They’re looking more and more at the impact of new and higher costs and planning for big health-care reform provisions that have yet to take effect.

CFOs are far more involved in their employers’ health-care strategies than they were before the Affordable Care Act (ACA) was signed into law in 2010, new research indicates.

In a Towers Watson survey of benefits managers at 420 large and midsized employers, participants were asked to rate the extent of increased involvement by their companies’ CFOs compared to “three to five years ago.” Responses to the survey, expected to be publicly released in about a month, were on a five-point scale where one meant “not at all” and five stood for “a great extent.”

Almost half – 46% – gave the CFO a rating of five or four, while a further 29% cited a moderate degree of increased involvement. Only 7 percent said the finance chief was no more engaged in health care now than several years ago.

“Incremental costs from the ACA continue to mount every year,” says Randall Abbott, a senior health-care consultant for Towers Watson. “There is an impact on earnings per share.” Next year will be a big one for new costs, the most significant being the “transitional reinsurance fee” that will be assessed on employers for the first time.

The purpose of the fee – a flat $63 annually for every employee and dependent covered by an employer-sponsored health benefits plan – is to help offset the adverse risk that insurers participating in the public health-insurance changes scheduled to open in 2014 will be exposed to. Low-wage earners, who generally are less healthy than the general population, and those who previously couldn’t get health insurance because of pre-existing conditions are expected to comprise much of the exchanges’ initial user base.

But a much bigger concern for CFOs is an onerous excise tax, often called the Cadillac tax, that will be assessed starting in 2018 on employers with plans valued at more than $10,200 for individual coverage and $27,500 for family coverage. Such an employer would have to pay a tax equal to 40 percent of the so-called “excess benefit.”

Sixty percent of survey respondents said the excise tax will have a significant or moderate influence on their health-care strategy in 2014 and 2015. After factoring in four more years of health-care cost hikes, 61% of respondents said they expect their companies to be exposed to the tax in 2018 unless they take corrective action. A company with a plan covering 10,000 employees and dependents, and that is $2,000 over both the individual and family thresholds, would incur a tax of $8 million.

But 2018 is five years from now. Why the panic? “Should you wait until 2017 and act in a very radical way? Or should you manage this in an incremental way, with the change occurring gradually, which would benefit your annual costs and also reduce the risk that you hit the excise tax?” says Abbott.

He notes that many observers are speculating that the excise tax will be repealed or morph into something different before 2018. But, he adds, “If you’re a CFO, and there is a known business risk that’s four years out, it would be imprudent not to be planning for that.”

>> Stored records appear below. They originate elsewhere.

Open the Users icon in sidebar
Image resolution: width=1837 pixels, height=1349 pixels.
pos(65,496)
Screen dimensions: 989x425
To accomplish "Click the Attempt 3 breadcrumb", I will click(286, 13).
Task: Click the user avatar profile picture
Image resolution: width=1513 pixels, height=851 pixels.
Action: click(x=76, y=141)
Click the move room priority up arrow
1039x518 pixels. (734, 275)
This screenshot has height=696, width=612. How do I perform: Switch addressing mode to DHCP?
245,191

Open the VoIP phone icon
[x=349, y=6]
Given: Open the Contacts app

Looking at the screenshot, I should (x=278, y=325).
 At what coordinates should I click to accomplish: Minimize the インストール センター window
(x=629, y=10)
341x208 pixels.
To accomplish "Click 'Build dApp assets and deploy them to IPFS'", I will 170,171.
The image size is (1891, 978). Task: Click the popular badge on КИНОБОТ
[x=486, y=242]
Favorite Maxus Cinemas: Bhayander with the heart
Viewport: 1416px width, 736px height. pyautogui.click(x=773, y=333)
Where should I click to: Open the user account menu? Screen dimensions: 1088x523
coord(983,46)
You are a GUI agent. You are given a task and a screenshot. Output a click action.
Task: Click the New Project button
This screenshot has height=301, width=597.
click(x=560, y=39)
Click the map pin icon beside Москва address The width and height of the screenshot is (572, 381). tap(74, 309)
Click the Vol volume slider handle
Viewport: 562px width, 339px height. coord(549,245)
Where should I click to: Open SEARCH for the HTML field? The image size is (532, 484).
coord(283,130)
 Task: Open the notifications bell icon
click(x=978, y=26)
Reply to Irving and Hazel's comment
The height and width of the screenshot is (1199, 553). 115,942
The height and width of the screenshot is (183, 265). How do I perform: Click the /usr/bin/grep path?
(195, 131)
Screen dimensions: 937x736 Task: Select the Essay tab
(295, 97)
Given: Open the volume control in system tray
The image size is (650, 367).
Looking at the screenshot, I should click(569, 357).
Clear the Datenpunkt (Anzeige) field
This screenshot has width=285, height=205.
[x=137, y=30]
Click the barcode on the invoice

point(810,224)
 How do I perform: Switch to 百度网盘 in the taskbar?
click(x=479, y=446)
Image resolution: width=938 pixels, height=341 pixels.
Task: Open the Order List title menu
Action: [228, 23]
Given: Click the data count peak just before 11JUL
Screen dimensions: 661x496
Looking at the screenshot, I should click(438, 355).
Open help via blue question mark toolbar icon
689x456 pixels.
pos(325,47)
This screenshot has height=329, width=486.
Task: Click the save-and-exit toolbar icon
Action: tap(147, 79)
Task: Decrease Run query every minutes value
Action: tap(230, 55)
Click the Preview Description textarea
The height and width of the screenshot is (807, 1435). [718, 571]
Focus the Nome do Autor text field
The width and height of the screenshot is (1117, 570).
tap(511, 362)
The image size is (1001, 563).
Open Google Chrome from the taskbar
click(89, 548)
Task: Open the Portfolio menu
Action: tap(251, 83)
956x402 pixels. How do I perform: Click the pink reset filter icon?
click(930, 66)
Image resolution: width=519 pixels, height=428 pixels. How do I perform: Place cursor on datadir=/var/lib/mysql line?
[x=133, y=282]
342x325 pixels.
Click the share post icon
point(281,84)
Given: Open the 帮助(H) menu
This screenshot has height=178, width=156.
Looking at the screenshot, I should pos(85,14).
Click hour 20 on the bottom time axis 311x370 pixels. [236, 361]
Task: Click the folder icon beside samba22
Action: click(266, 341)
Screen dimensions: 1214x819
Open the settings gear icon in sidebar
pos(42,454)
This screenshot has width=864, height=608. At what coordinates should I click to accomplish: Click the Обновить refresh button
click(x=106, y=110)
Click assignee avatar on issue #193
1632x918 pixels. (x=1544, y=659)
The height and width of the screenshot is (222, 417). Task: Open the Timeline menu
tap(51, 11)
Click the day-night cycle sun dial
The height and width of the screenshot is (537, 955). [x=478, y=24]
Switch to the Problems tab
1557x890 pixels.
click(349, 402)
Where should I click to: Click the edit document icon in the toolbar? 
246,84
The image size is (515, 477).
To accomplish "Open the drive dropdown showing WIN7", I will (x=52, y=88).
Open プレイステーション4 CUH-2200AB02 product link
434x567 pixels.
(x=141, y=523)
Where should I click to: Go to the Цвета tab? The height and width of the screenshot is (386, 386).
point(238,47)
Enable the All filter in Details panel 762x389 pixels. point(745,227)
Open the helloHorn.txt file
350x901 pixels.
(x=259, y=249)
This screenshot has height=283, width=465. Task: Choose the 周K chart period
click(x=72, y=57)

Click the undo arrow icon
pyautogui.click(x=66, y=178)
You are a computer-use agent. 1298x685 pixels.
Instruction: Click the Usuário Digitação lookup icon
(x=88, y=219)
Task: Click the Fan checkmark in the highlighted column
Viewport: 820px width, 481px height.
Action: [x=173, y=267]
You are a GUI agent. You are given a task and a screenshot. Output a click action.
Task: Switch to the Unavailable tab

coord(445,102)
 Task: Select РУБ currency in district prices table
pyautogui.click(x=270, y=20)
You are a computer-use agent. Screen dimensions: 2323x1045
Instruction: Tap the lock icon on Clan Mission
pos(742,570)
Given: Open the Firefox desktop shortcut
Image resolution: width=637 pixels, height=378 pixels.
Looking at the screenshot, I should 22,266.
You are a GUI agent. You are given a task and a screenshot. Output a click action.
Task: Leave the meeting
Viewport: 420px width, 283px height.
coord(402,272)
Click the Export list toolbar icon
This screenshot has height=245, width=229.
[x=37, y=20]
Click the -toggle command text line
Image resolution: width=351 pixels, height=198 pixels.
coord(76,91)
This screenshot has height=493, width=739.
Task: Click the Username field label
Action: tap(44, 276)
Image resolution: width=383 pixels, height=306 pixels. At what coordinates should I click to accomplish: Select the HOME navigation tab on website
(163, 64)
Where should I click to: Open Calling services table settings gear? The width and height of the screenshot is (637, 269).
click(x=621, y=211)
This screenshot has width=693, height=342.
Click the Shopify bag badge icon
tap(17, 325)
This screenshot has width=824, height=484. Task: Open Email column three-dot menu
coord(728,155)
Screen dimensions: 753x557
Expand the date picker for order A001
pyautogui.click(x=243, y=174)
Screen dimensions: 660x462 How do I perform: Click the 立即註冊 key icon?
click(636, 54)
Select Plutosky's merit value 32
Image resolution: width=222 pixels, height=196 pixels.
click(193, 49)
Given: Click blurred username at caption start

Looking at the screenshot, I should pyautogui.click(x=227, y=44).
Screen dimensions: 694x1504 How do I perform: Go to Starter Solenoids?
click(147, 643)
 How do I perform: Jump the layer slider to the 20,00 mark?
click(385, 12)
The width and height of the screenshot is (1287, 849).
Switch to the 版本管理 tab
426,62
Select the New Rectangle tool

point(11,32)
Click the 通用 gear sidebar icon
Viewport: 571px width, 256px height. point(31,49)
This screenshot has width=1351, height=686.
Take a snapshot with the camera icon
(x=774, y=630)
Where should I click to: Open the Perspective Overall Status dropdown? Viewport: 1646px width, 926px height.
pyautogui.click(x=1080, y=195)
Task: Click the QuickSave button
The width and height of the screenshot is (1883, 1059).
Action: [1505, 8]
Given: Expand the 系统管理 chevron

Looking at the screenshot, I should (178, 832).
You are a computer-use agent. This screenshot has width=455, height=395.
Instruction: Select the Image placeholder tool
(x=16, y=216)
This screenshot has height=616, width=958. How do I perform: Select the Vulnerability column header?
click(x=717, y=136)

Meanwhile, CFOs aren’t getting more interested in health care only because of costs. They are also motivated by social responsibility. “Health-care reform has business implications but also social ones,” opines Abbott. “If you look at any of the announcements by organizations that are making changes to their health benefits, it’s clear that the C-suite is acutely concerned about that.”

He notes that his main role is to brief top executives and boards of directors on changes in the health-care and benefits landscape. “I can say unequivocally that they are considering the effects of these changes on employees and their families, and even the impact on the community,” he says. “I know there’s a broad perception that employers don’t care about those things, that they only do what’s right for the numbers, but I have not seen that. At the end of the day most of them balance the two and make intelligent business decisions that are responsible to both shareholders and employees.”